This one is from Tajima…. so there you go!

So there you go! Remember, send your guesses by email!

I hope everyone is having a great week!

 

Finding the Pho in Phoenix: Pho 43 Express

 Kirk needs a break and Cathy is reeeallly busy, so today ed (from yuma) is posting about some place not in Yuma or San Diego.

Knowing that we were going to be in the Phoenix area around Presidents' Day, Tina and I thought about some places to eat.  Both of us, as it turns out, were hungry for Vietnamese.  A little research on Chowhound turned up a list of Vietnamese restaurants.

The one closest to where we were going to be was Pho 43 Express on 43rd Ave in the Maryville district of Glendale.  We figured we'd give it a try.

The restaurant is a stand-alone building with plenty of parking in a neighborhood of multiple ethnicities — so far, so good:IMG_4953

The large number of family members (no school on Presidents' Day) let us know that this was a family restaurant, not a pho factory like some of the assembly line SD pho restaurants.  The folks were friendly.

Looking over the menu, we realized that this was primarily a noodle House, with bun, pho, hu, and mi dishes predominating. That made ordering easy. A large combination pho and bun bo hue.

The garnishes arrived first and were all on one plate.  There were plenty of bean sprouts and shredded cabbage, abundant mint and basil, lemon wedges, and a few jalapeno slices:IMG_4957

Although a few leaves of basil were blackened at the edges, we had plenty.  

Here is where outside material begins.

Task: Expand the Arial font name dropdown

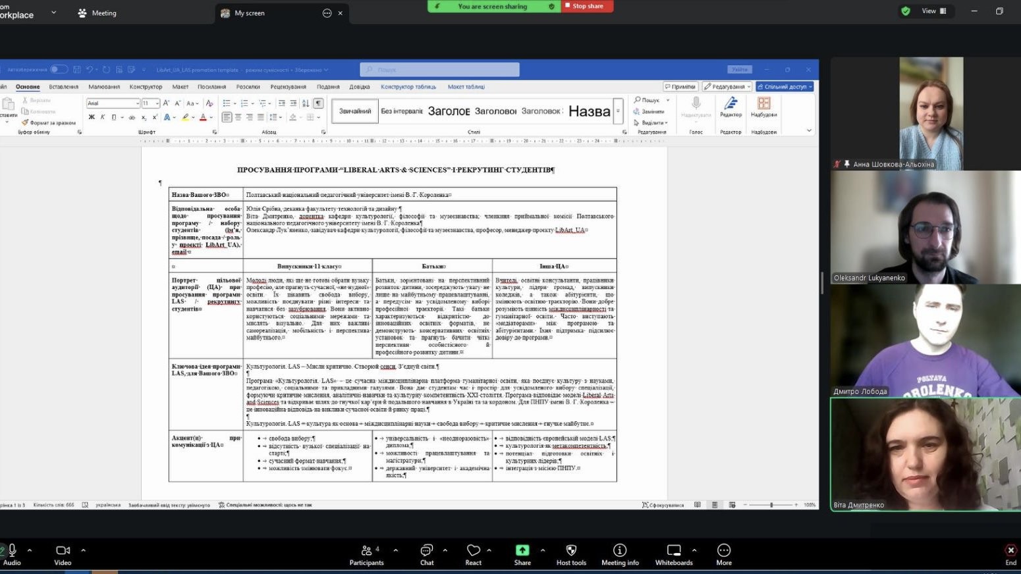Action: click(x=137, y=103)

The first soup to arrive was the bun bo hue:IMG_4960

I thought it was a pretty decent bowl of soup. The nearly spaghetti size noodles were nicely cooked.  They still had some pull and were not all clumped together. There was enough chili spice and a slight taste of the sea underneath the meat flavors in the stock.  Kirk, of course, would have deemed it insufficiently funky and reached for the shrimp paste. But he wouldn't have found any on the table:IMG_4954
The beef in the soup was good (though not memorable), but the meaty highlight of the dish where the pieces of pork leg.  Look at this:IMG_4963
And here's another:IMG_4966

Loved all the tender pork meat and the abundant tendon. 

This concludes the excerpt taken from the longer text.